Talking to another surgeon, this one apparently interested in LDEs. He compares LDEs to dream states. He drones a bit, this one, but basically, he thinks LDEs represent something real rather than a hallucination. Cut to talking about a woman who nearly died of polio. There’s a weird reenactment of her walking with difficulty, which doesn’t add much. Anyway, white light, suspenseful music, some women in white gauze standing in what looks like California scrubland.

So bored.

She says something kind of interesting about how she understood the consequences of everything she did and didn’t do, and all the ‘black marks’ she had concerned things she didn’t do. Then some swirling footage of a dry riverbed and a cloudy sky and a reenactor in a hospital bed. It’s okay, I guess, but this show has done this sort of thing before, and it’s done it better.

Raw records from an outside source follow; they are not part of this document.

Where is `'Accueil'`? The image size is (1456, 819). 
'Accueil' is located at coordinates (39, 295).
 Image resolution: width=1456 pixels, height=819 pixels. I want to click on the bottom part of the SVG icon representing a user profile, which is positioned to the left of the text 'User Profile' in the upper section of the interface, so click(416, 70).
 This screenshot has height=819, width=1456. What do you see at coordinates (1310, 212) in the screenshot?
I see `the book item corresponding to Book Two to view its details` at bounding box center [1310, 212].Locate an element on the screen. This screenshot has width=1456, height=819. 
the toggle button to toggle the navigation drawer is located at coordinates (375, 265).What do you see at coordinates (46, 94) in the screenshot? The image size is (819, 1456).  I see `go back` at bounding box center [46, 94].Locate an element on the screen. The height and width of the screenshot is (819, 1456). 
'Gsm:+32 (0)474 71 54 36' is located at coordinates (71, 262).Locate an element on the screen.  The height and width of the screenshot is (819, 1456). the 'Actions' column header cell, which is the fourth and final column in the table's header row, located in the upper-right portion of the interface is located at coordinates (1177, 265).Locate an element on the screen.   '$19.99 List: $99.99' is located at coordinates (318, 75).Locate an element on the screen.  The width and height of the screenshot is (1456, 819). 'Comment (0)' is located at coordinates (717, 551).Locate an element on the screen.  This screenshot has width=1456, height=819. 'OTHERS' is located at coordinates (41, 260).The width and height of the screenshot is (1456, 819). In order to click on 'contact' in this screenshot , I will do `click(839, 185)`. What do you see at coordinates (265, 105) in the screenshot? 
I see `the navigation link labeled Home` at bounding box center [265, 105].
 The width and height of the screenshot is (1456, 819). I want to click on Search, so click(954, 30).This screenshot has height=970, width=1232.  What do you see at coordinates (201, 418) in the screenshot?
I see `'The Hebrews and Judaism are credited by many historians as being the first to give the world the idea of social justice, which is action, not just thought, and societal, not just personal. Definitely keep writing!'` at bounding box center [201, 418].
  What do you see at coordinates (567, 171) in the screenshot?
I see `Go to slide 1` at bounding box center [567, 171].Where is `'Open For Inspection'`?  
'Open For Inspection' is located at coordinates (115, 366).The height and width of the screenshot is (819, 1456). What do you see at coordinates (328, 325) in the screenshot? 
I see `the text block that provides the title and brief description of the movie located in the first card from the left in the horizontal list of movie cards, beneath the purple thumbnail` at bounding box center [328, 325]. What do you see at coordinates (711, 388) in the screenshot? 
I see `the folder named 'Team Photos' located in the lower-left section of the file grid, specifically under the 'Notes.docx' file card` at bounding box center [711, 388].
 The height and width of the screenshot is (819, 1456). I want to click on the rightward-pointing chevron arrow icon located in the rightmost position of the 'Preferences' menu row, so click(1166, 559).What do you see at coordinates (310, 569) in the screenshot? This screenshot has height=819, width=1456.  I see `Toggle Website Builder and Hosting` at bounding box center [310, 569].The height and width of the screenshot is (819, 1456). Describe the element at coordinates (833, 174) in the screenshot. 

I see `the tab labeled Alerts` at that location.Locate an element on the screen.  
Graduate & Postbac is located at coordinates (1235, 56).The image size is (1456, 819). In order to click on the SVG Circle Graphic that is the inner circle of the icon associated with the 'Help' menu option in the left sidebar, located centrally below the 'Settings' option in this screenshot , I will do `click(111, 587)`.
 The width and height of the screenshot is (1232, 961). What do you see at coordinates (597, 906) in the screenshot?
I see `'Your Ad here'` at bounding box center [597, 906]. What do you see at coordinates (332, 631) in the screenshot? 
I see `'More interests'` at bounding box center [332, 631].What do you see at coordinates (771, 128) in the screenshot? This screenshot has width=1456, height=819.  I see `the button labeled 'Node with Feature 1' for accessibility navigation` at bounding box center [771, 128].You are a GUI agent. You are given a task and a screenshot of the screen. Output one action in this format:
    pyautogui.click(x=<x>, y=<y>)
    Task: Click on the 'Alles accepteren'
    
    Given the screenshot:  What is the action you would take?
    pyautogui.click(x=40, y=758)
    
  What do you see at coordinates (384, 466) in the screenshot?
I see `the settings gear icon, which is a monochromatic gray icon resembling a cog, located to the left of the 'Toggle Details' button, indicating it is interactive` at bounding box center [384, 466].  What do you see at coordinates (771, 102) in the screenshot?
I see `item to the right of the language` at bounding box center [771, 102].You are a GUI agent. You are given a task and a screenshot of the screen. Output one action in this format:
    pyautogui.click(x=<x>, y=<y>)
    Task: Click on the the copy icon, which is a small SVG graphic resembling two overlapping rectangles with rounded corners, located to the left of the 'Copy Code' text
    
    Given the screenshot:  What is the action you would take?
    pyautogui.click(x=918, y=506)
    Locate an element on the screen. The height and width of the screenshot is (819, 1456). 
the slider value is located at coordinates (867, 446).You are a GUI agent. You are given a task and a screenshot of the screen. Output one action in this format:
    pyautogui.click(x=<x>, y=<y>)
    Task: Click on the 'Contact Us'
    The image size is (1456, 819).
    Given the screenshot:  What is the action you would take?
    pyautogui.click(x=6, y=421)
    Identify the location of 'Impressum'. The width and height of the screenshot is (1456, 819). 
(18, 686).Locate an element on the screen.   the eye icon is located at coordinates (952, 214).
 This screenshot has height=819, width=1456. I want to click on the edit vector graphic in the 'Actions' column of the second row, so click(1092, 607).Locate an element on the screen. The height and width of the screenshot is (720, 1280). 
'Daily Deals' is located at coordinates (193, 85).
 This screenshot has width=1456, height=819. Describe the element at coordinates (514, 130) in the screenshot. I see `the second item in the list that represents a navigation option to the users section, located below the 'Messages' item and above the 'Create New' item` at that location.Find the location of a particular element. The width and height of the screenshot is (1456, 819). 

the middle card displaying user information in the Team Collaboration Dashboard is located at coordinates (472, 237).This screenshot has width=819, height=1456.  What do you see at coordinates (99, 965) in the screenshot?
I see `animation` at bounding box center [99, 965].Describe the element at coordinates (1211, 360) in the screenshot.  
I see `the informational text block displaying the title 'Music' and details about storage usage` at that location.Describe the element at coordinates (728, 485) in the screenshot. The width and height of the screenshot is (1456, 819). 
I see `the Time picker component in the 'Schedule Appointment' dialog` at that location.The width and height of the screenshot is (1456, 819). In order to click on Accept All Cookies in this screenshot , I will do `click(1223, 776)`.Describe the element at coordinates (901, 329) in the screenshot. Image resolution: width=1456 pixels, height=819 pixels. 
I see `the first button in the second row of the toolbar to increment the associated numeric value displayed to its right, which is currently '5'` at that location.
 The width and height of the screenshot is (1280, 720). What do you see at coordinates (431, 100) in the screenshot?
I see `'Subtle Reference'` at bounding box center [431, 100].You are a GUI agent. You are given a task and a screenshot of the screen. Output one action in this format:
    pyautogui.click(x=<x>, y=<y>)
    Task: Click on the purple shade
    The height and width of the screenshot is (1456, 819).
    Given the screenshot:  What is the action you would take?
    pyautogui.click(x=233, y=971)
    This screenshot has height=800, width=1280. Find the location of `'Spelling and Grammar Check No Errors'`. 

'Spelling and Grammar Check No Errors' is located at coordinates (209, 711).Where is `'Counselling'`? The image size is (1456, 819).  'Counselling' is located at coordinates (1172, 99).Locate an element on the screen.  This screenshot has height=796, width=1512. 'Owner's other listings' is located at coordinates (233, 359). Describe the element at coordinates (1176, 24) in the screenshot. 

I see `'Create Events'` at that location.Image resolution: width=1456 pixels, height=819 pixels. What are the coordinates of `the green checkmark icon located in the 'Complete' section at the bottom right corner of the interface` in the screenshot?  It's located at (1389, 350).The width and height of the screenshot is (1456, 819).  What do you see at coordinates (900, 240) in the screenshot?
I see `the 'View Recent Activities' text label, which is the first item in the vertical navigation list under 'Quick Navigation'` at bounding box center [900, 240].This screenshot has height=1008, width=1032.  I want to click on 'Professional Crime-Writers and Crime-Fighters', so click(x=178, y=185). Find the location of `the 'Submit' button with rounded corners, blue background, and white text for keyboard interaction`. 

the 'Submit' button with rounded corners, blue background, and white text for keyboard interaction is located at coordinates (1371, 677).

Back to footage sunlight, while Nimoy waxes lyrical about not knowing what this means, but there’s totally an afterlife. We talk to a theologian, which is interesting, because usually we only talk to people who have had these experiences or interested medical people, rather than people whose whole deal is the afterlife. This theologian says that the near death experience may be a way to remove the fear of death from society.

And that’s what a lot of In Search Of is about – reassuring watchers that they won’t die. They’ll become ghosts or reincarnate or be frozen or have a life after death and/or life after life. It doesn’t seem to matter much that these lifelines get a little tangled. If the Canadian kid almost walked into the light after being frozen, doesn’t that mean that cryonic subjects are dead? I don’t even know.

Anyway, in conclusion, we don’t know what life is, we don’t know what death is, but life after death is definitely real. Otherwise how would Spock get back from the Genesis Planet?

Quote

“We cannot say for sure that the life after life experience is really death itself.” — Diagram that sentence, Spock.

Summing Up

Visuals: 5/10, Music: 5/10, Nimoyness: 5/10, Vietnam footage: 5/10. Costuming for reenactments: 5/10. Overall: 25/50, near perfect mediocrity.